**本文抜粋**
· · ·

金融

緊急経済対策 中小企業には現金給付と無利子融資、大企業には政投銀の投融資枠

 政府は新型コロナウイルスの感染拡大に伴う緊急経済対策として、個人向けの現金給付に加え、企業や個人事業主に対する支援にも乗り出す。外出自粛要請などに伴う需要減少で売り上げが落ち込んだ事業者向け支援として、中小企業には最大200万円、フリーランスを含む個人事業主には最大100万円の給付金を支給する。また大企業向けには日本政策投資銀行が総額4千億円の投融資枠を設け、資金繰りを支える。財源を示した令和2年度補正予算案とともに、7日閣議決定する予定だ。

 中小零細企業向けの給付金は、所得が減った世帯への30万円の現金給付とは別に実施。事業収入が半分以上減少した企業が対象だ。

 また、直近1カ月の売り上げが20%以上減少した中小企業などを対象に、民間金融機関を通じて3千万円までの無利子融資も行う。融資期間は3年間で、従業員5人以下などの小規模企業は15%、個人事業主は5%以上減れば対象となる。

 売り上げが急減した中小企業には税制支援として固定資産税の減免、通常は必要な延滞税や担保の差し入れを求めない法人税や消費税の納付猶予も実施する。

 一方、大企業向けの投融資枠は政投銀の「特定投資業務」の枠組みを活用。4千億円のうち国は財政投融資で1千億円程度を出す方向だ。残りは政投銀や民間金融機関が供給する。再生案件以外での政投銀による大企業への出資はまれだ。

 政投銀の枠組みを呼び水に民間金融機関の支援を引き出し、新型コロナで打撃を受けた企業に資金を集中投入できる態勢を整える。感染拡大が長引けば、今は手元資金に比較的余裕のある大企業でも急速に財務体質が悪化する恐れがあり、大企業の経営危機が日本経済全体にダメージを及ぼす事態を防ぐ狙いがある。

 旅客数の急減で売り上げが落ち込んだ航空会社やサプライチェーン(供給網)が寸断された自動車関連企業など、幅広い業種の救済を想定する。出資する場合は議決権が制限される優先株を引き受ける方向だ。

 このほか、感染源である中国に依存した生産設備の国内回帰を後押しするため、大企業も含めて移転費用の半分以上を国が補助する。

· · ·

**提供資料**
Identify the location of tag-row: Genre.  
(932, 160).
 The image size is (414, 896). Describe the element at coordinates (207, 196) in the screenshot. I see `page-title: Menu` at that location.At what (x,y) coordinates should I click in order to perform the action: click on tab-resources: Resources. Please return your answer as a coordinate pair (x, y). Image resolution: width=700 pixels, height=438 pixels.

· · ·

**作業指示**
- A) 緊急経済対策の記事から、「売り上げが急減した中小企業に」で始まり「る優先株を引き受ける方向だ。」で終わる部分を、両端の語句も含めてそのまま書き写すこと。
- B) 緊急経済対策の記事をもとに、次の問いに答えること。
(i) 中小企業に支給される給付金の最大額はいくらか。
(ii) 民間金融機関を通じた無利子融資の融資期間は何年間か。
(iii) 大企業向け投融資枠のうち、国が財政投融資で出す方向とされている額はどの程度か。
- C) 緊急経済対策の記事に円単位で示されている金額を、重複を除いてすべて挙げること。
解答の根拠は緊急経済対策の記事だけとすること。

**作業結果**
- A)
売り上げが急減した中小企業には税制支援として固定資産税の減免、通常は必要な延滞税や担保の差し入れを求めない法人税や消費税の納付猶予も実施する。

 一方、大企業向けの投融資枠は政投銀の「特定投資業務」の枠組みを活用。4千億円のうち国は財政投融資で1千億円程度を出す方向だ。残りは政投銀や民間金融機関が供給する。再生案件以外での政投銀による大企業への出資はまれだ。

 政投銀の枠組みを呼び水に民間金融機関の支援を引き出し、新型コロナで打撃を受けた企業に資金を集中投入できる態勢を整える。感染拡大が長引けば、今は手元資金に比較的余裕のある大企業でも急速に財務体質が悪化する恐れがあり、大企業の経営危機が日本経済全体にダメージを及ぼす事態を防ぐ狙いがある。

 旅客数の急減で売り上げが落ち込んだ航空会社やサプライチェーン(供給網)が寸断された自動車関連企業など、幅広い業種の救済を想定する。出資する場合は議決権が制限される優先株を引き受ける方向だ。

- B)
(i) 200万円
(ii) 3年間
(iii) 1千億円程度

- C)
200万円
100万円
4千億円
30万円
3千万円
1千億円